Add 90 to every coordinate in the answers for everything in the listing from the line containing "You are a computer-use" down to the line containing "tap(19, 41)", both lines included. Write out only those lines with their requests, leaving out the pictures.

Information supplied
#####

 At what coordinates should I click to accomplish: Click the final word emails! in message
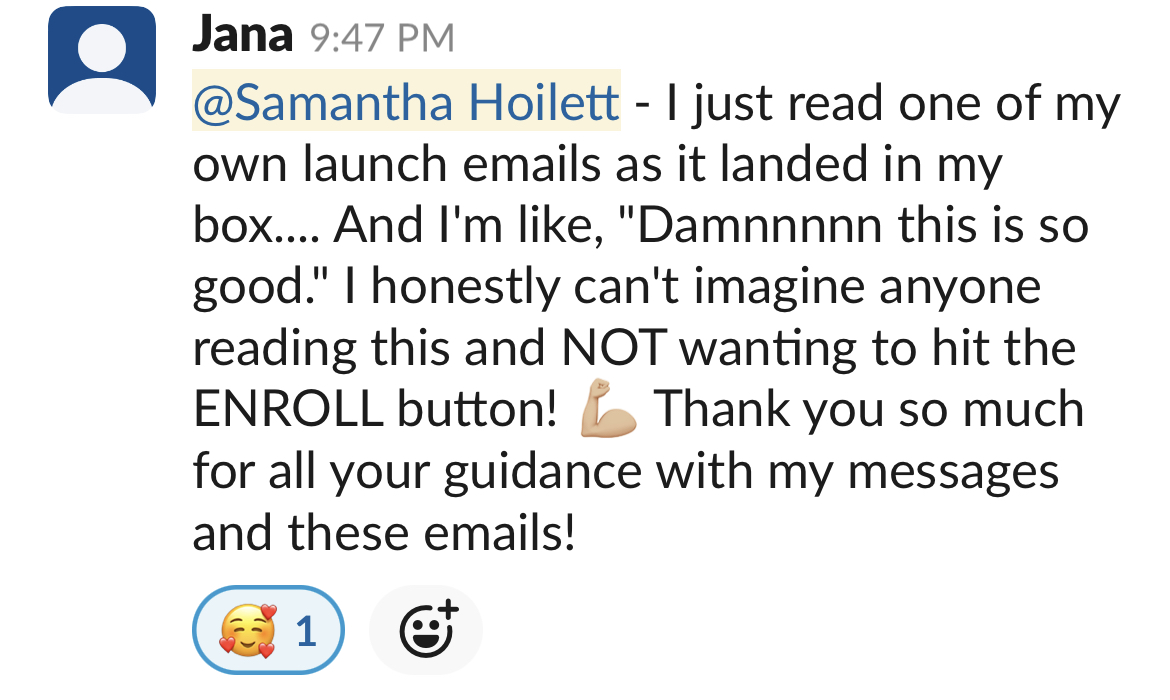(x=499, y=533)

#####

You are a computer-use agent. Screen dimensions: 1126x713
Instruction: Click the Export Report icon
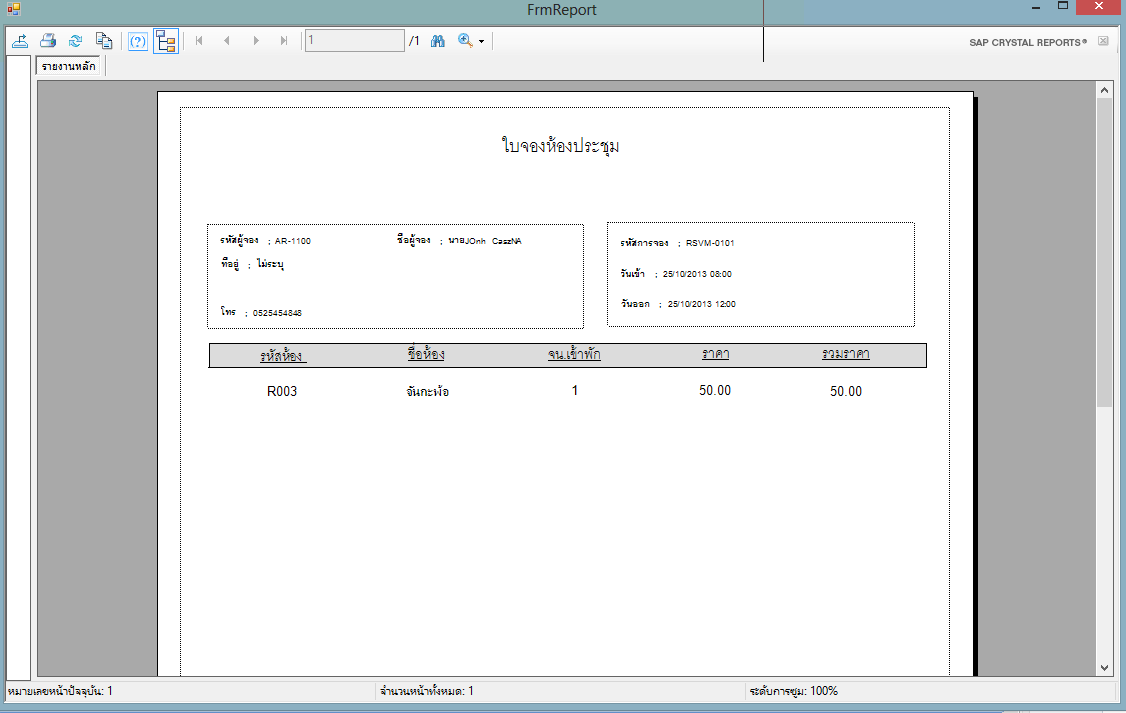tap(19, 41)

#####

Solution
You are a computer-use agent. Screen dimensions: 1126x713
Instruction: Click the Export Report icon
tap(109, 131)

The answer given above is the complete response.